The combined expertise brought forward by SKATeR will enable to tackle shortcomings of current machine reading systems. The developed technology will be available to interested companies, thus strengthening the software industry in this area.
Project KNOW2 (TIN2009-14715-C04-01) already enhanced Knowledge Mining technology with the tight collaboration of EHU, UB-UOC and UPC research groups. As a result, KNOW2 provided new forms of multilingual information access (MLIA) combining the last advances in text mining, knowledge acquisition, natural language processing and semantic interpretation. KNOW2 also developed an integrated environment allowing the acquisition of knowledge from specific domains. In addition we are bringing together additional new expertise from UPV-IULA (terminologyi and domain knowledge), UPF-TALN (Sumarization) and UV (now also covering Galician language).

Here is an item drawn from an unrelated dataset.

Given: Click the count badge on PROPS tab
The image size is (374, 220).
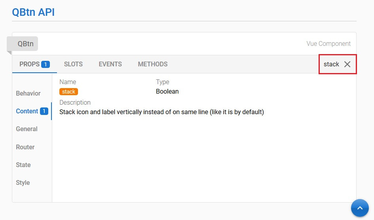Looking at the screenshot, I should click(x=46, y=64).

The research groups of SKATeR are all well-known international players in Language Technology, and specially on broad coverage Natural Language Processing. We have a long and successful profile collaborating and developing together large-scale language resources. For instance, our research groups have been jointly involved in the construction and enrichment of wordnets for Spanish,
Basque and Catalan within several national (ITEM, HERMES, SENSEM, VOLEM2, KNOW, TEXT-MESS, KNOW2) and European research projects (ACQUILEX, ACQUILEX-II, EuroWordNet, MEANING, KYOTO, PANACEA, PATHS, X-LIKE). The six involved groups have a strong motivation in developing technologies to enhance the usability of wordnets and using them in real applications.
All our research groups are involved with Parsing, Word Sense Disambiguation and Semantic Role Labeling as demonstrated by our active participation and organization at the SEMEVAL and CoNLL (we organized the last two editions of the CoNLL shared task on Semantic Role Labeling and also the Spanish, Catalan and Basque tasks of the last three editions of SENSEVAL). Regarding advanced NLP applications, we have organized the last editions of the CLEF Robust-WSD, QAst and QA competitions, where we participated with success. We have also participated in recent TREC (Text Retrieval Conference), TAC (Text Analysis Conference), WAC (Web as Corpus) and CLEANEVAL (Cleaning web corpora).
Although there is a broad overlap in their interests, partners have addressed these problems from different, even if complementary, points of view, making the SKATeR collaboration a unique opportunity to produce significant scientific impulse.
SKATeR will develop machine reading systems to provide deep semantic capabilities to large quantities of multilingual data.